House Bill 639, to legalize the sale of recreational marijuana in New Hampshire, is being considered by the NH Senate Judiciary Committee and the following was my testimony this week in opposition to the bill.
I am a huge fan of Americans for Prosperity. They truly care about helping marginalized people succeed like the single mom struggling to pay the rent and the young man with a criminal record looking for work without success.
AFP believes that they can help these less well-off New Hampshire residents by supporting the legalization of recreational marijuana, but the truth is that those people they want to help are the ones that will be hurt the worst by it.
From the study “Sociodemographic Characteristics Associated With and Prevalence and Frequency of Cannabis Use Among Adults in the US” published in JAMA, the Journal of the American Medical Association on November 30, 2021:
In this survey study including 387,157 US adults residing in 21 states conducted in 2016 through 2019, young, male, Black, and Native American individuals and individuals with low educational attainment and income were more likely to engage in higher frequency cannabis use.
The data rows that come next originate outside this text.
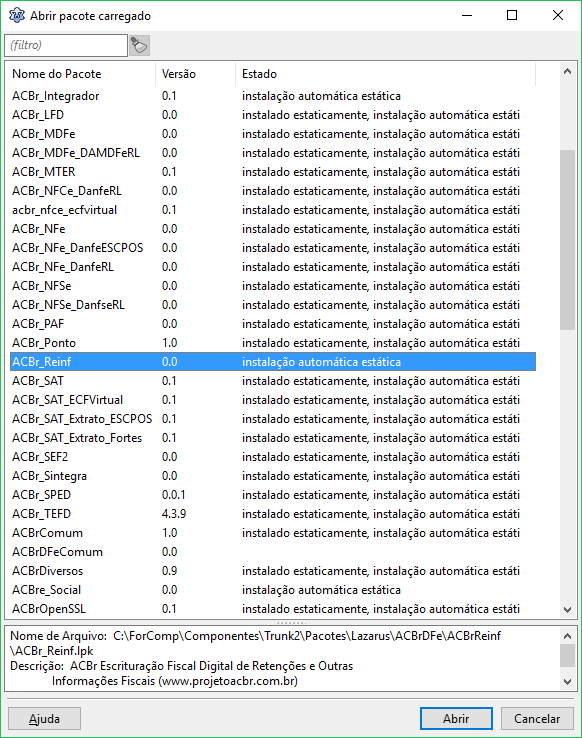Clear the filter with the broom icon
The width and height of the screenshot is (582, 738).
coord(139,46)
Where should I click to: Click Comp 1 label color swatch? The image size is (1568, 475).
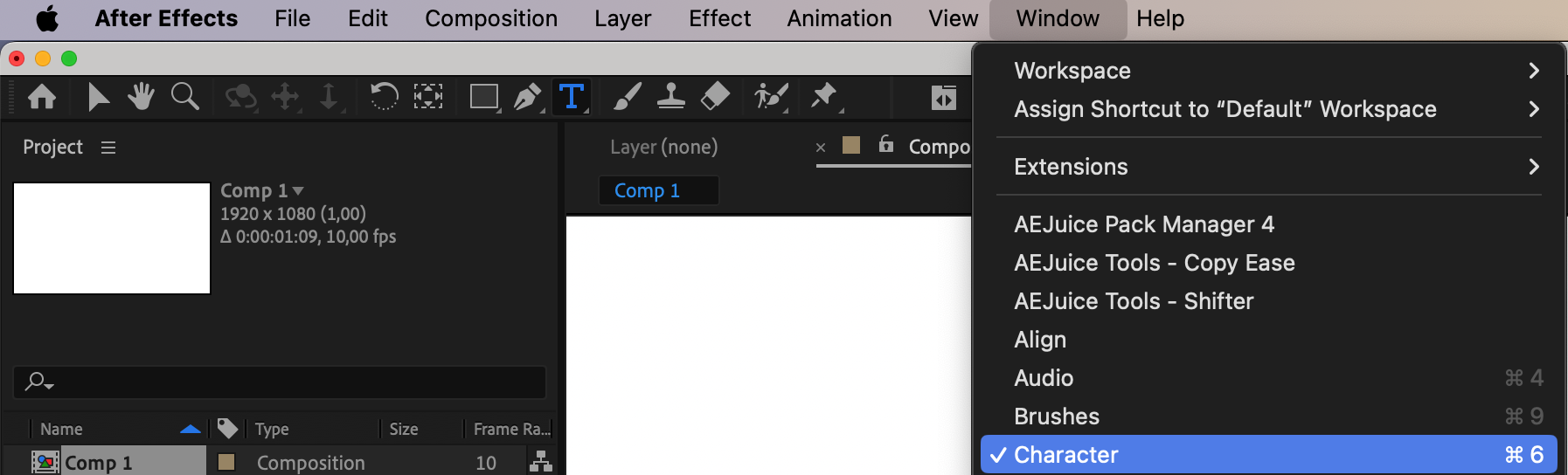click(x=226, y=462)
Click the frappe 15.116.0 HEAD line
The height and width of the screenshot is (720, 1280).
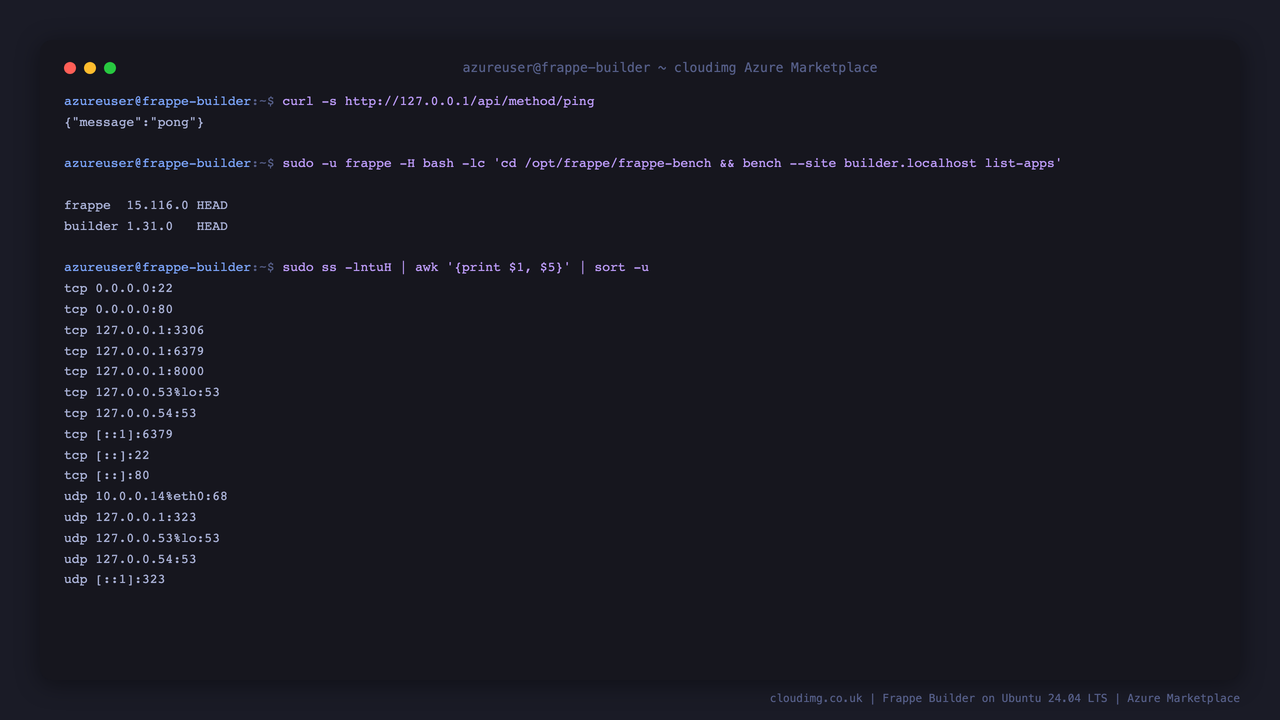pyautogui.click(x=146, y=205)
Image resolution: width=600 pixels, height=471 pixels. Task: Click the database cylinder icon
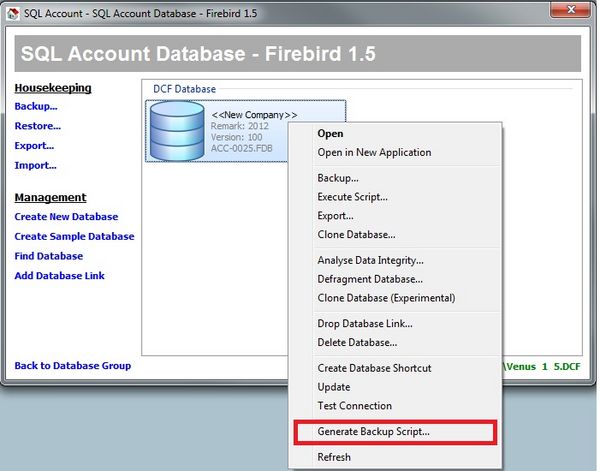[177, 132]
Cannabis use, in particular use at least 4 days per week, is associated with neurocognitive deficits and poor educational and other social outcomes, especially in adolescents and young adults.
When I was handing out flyers to parents dropping off their children at our local elementary school recently in a neighborhood with a high density of impoverished families, I encountered a mom with slurred speech and her car wreaking of marijuana smoke. She was obviously not safe to drive. It frightens me to think how often she drives her young daughter while she is high.
From Alex Berenson’s 2019 book “Tell Your Children: The Truth About Marijuana, Mental Illness, and Violence.”
Dozens of well-designed studies have linked marijuana with psychosis and schizophrenia. Researchers have found marijuana users are much more likely to develop schizophrenia. People with the disease suffer more frequent and severe relapses if they smoke.
Most people will never have a psychotic episode while using marijuana. Some will have temporary breaks from reality. But an unlucky minority of users will develop full-blown schizophrenia. At this point, doctors have no way of predicting who they will be.
In “How Weed Became the New OxyContin, published August 30, 2022, Dr. Christine Miller, an expert on psychotic disorders is quoted: “One out of every 20 daily users can expect to develop schizophrenia if they don’t quit.”
Related: On Recreational Marijuana Legalization
My brother started smoking marijuana at a young age and developed full-blown schizophrenia.
I haven’t had contact with him since before my youngest was born 27 years ago. We searched for him online and found a mug shot from when he was arrested for squatting on someone’s property. He can’t take care of himself, and he has been in and out of homeless shelters for decades.
On my drive to work in Massachusetts I go by multiple billboards promising me improved mental health, relaxation, and happiness if I shop at their cannabis stores. When I’m on my laptop at work I get digital ads from a nearby cannabis shop suggesting I stop in for a purchase. In Boston’s Financial District I saw ads on almost every street corner offering to deliver cannabis to my door.
Its horrifying. I know from painful, personal experience how much destruction Massachusetts has invited into their state.